In comments, FS asks: “I’m all on board with the thesis that U.S shale will keep producing but from that thesis it doesn’t follow that oil prices will stay very low for the next year. Put differently, what do you think about the determinants of Saudi Arabia’s production decisions?”
I briefly alluded to Saudi Arabia in the last paragraph of this post, but allow me to expand as I puff on my cigar in a tent in the Arabian desert.
(Actually, that photo is from 2007. It was, however, taken in a tent in the Arabian desert with members of the Saudi royal family, whom you need to remember number in the tens of thousands. I had just gotten back from Afghanistan, at least one of this blog’s regular readers was in Iraq, and the whole thing felt even weirder than it would have normally. But I digress.)
I take the Saudis at their word when they say that they will keep pumping, come hell or high water. The Saudis clearly didn’t engineer the price crash, but they’ve decided to take advantage of it. The public evidence we have is that the reason they will not cut production is that they’ve decided to take on U.S. tight oil.

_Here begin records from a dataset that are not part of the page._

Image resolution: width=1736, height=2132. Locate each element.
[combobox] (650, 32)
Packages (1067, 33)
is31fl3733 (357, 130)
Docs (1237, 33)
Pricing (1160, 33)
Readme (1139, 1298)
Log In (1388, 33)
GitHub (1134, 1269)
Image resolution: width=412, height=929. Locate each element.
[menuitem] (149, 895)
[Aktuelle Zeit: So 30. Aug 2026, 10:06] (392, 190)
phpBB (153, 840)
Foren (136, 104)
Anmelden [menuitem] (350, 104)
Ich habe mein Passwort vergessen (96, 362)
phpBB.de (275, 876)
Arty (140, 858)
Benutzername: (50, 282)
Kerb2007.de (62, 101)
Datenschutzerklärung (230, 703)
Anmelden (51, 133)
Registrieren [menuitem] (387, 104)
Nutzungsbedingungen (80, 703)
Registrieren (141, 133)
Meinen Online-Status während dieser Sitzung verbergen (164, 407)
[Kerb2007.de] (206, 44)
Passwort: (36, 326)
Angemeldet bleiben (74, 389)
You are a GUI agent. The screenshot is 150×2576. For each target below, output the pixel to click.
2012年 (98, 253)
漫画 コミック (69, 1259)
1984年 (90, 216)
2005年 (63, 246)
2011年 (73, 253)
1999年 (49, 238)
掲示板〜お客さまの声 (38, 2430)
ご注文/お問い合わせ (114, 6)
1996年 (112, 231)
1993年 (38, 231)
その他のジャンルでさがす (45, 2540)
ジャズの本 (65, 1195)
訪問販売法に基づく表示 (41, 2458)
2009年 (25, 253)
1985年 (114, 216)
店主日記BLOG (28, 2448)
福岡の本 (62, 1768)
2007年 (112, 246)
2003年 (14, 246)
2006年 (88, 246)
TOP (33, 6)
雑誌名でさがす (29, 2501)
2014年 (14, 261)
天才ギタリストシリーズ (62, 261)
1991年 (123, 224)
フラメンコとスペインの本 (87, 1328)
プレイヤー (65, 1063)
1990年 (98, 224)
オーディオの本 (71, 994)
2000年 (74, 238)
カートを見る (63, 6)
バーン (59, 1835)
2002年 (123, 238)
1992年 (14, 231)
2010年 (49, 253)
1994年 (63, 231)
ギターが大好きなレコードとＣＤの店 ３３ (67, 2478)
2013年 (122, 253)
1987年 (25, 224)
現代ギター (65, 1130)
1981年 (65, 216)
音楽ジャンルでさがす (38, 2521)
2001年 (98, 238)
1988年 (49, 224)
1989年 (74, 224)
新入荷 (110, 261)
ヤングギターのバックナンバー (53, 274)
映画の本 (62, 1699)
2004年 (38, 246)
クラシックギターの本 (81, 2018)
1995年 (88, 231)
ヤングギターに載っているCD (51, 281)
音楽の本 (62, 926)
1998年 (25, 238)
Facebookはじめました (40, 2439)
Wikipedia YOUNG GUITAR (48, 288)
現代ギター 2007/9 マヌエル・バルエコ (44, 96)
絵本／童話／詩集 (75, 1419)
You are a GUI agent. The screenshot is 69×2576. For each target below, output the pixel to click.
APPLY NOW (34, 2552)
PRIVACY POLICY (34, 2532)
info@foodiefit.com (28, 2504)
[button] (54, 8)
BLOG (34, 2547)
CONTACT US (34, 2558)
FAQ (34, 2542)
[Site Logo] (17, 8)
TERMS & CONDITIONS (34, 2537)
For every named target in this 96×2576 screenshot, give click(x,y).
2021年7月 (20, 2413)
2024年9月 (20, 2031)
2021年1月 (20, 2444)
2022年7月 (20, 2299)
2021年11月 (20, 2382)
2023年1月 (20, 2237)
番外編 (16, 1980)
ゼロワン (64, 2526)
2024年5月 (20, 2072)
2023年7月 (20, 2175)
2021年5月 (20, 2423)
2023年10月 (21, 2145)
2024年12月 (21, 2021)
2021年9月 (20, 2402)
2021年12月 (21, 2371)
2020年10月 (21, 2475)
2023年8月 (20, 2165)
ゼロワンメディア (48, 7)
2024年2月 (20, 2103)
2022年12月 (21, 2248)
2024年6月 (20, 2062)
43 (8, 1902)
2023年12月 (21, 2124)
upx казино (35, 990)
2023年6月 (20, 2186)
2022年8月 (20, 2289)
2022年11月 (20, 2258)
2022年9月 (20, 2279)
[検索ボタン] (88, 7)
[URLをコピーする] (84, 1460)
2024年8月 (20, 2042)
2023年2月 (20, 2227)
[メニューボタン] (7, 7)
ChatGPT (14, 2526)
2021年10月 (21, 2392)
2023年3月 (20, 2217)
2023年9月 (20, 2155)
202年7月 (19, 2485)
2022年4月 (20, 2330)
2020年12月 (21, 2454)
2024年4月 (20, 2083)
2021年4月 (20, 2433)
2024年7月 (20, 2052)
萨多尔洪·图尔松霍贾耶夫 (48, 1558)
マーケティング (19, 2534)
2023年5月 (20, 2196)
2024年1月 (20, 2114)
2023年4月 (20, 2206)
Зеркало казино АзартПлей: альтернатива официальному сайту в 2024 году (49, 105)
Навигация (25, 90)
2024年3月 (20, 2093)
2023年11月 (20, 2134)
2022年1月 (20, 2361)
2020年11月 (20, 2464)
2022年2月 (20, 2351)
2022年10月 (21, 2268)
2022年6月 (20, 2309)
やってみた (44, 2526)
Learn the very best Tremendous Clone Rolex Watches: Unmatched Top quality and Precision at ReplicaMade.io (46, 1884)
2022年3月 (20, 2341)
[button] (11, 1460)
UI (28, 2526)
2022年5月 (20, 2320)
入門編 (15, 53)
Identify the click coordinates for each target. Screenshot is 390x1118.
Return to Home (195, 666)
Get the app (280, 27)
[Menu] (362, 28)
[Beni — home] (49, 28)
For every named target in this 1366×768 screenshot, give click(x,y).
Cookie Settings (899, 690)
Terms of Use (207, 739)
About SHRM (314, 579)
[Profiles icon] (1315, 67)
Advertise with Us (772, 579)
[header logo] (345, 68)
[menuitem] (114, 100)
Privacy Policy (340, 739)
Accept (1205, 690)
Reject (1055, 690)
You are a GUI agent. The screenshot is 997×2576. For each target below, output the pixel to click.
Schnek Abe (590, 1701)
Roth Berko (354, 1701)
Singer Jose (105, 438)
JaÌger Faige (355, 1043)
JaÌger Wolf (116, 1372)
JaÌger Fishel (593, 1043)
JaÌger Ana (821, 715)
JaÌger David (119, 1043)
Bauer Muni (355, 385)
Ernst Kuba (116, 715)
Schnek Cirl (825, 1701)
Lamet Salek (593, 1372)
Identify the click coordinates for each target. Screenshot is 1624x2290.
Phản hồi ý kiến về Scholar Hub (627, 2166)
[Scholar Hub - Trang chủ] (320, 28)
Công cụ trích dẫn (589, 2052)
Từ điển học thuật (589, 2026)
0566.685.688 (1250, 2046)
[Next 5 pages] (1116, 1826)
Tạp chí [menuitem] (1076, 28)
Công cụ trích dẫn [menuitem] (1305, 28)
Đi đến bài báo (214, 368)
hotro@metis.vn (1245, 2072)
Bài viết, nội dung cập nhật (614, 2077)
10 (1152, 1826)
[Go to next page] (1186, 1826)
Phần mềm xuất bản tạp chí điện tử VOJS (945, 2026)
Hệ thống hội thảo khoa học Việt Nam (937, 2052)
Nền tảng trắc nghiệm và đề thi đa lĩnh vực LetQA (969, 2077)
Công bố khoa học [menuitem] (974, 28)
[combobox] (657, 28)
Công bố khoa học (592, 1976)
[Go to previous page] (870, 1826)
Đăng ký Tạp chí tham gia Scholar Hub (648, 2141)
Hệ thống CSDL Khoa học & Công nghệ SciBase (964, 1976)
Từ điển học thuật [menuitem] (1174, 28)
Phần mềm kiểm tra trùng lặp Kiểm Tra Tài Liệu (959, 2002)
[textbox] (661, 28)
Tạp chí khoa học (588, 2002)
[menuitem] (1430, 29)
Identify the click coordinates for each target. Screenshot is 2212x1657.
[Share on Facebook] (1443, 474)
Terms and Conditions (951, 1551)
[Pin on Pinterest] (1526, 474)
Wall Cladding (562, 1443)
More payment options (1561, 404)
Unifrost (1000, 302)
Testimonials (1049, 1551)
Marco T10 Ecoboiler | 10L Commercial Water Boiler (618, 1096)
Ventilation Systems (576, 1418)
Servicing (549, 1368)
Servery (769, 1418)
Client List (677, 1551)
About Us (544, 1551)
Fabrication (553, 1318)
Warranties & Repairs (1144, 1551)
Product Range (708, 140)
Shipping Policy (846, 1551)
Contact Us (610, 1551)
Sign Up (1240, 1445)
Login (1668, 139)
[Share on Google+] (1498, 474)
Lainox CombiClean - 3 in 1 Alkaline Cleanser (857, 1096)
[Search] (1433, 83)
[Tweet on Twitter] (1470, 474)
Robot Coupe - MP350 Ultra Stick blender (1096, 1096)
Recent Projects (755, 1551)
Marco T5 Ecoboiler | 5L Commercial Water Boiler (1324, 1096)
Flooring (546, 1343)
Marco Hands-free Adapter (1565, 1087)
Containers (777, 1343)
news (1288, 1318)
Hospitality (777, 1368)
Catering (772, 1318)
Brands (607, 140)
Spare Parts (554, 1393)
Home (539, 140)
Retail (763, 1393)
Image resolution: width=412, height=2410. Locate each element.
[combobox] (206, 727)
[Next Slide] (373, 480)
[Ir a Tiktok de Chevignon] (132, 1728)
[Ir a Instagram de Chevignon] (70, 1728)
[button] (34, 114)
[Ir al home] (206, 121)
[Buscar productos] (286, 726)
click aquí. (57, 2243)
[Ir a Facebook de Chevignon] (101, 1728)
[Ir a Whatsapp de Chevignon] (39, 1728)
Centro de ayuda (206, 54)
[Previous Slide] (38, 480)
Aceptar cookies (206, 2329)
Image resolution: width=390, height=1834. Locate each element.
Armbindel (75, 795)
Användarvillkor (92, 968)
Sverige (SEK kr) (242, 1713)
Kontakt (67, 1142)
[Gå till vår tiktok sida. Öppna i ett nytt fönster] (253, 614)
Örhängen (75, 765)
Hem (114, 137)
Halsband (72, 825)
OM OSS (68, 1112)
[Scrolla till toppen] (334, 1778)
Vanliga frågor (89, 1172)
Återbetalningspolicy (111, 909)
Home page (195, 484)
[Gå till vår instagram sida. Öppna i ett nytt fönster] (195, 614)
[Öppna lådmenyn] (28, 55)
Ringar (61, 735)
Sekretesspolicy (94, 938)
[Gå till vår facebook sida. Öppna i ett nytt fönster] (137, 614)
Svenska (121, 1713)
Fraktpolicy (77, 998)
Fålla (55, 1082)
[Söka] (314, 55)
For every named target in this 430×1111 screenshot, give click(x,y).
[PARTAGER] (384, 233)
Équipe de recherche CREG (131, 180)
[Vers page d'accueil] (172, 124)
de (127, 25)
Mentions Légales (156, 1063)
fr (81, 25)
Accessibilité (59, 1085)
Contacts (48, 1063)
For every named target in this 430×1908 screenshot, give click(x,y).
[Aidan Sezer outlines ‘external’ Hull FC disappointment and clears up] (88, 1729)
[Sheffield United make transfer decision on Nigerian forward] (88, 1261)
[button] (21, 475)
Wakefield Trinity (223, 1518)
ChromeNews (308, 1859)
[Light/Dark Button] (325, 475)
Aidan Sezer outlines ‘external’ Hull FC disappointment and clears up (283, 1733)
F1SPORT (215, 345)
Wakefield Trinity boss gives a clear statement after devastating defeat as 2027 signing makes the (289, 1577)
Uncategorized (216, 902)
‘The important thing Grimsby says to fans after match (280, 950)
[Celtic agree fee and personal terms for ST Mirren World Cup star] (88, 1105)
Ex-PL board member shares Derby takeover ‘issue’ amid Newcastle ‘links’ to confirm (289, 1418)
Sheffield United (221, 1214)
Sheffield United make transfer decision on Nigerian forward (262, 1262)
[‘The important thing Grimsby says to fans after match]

I doubt that tight oil is the full reason. American production isn’t that low cost. In the long run there is a relatively high price floor as long as the United States is the marginal producer. Moreover, the Saudis can’t kill the American industry dead just by keeping prices low for a year or two; once prices rise, the Americans will come roaring back.
Rather, I think they’re deathly afraid of demand destruction. Their strategists are very knowledgeable. They’ve seen the figures on peak driving. They know about the new CAFE standards. They watch Elon Musk’s every move. They are seeing businesses and governments go after the use of petroleum products in trucking. They are more knowledgeable about biofuels than some of the industry’s biggest proponents. Heck, they are seeing New Englanders switch from oil to wood for heat! And those trends weren’t just in America. They were everywhere.
In the words of the great Saudi oil minister, Sheikh Zaki Yamani: “The Stone Age did not end for lack of stone, and the Oil Age will end long before the world runs out of oil.” By the middle of 2014, that prediction looked to be coming true. The Saudis could imagine a future where oil prices stayed high until sometime in the middle of the next decade and then began an inexorable plunge down towards zero.
Tight oil might be hard to cripple with a temporary period of low prices, but such a period really can do serious long-term damage to the creation of substitutes. Human capital will dry up, investors will run away, organizations will be liquidated, policies will be reversed (or not implemented) ... and millions of consumers will not change their consumption habits. When prices go back up, all of those changes will take years (or decades) to reverse.
Low prices do all that while striking a minor blow against American tight oil, a major blow against the Islamic Republic of Iran, and making the Americans happy!
There is also some element of a replay of 1986 in the decision to let prices stay low: in November the Saudis tried to get the Russians to agree to cuts and were miffed when a hard-pressed Vladimir Putin said no. Punishing Russia serves a double purpose, then: your American protectors like it and it makes your threats more credible the next time you try to organize a production cutback.
Sure, the Saudi budget goes into deficit when oil is less than $100. But with their foreign exchange reserves, that is less than a problem. $38.6 billion deficit? Nada. Saudi Arabia has foreign exchange reserves around $740 billion. Judging from the Saudi balance of payments (page 34), they earn a pathetic return on that $740 billion; maybe 1.5%. (No r>g here!) They could avoid dipping into their insanely high reserves just by a little more aggressive investing and some asset privatization. (Norway gets 6.7% on its money; r>g over there, and the Norwegians will own us all.) Hell, the Saudis could earn an additional $30 billion next year (at $40) just from letting their production rip: last year they kept a whopping 2.4 million bpd of capacity in reserve.
In other words, I do not think that Riyadh is going to try to drive oil prices back up for some time.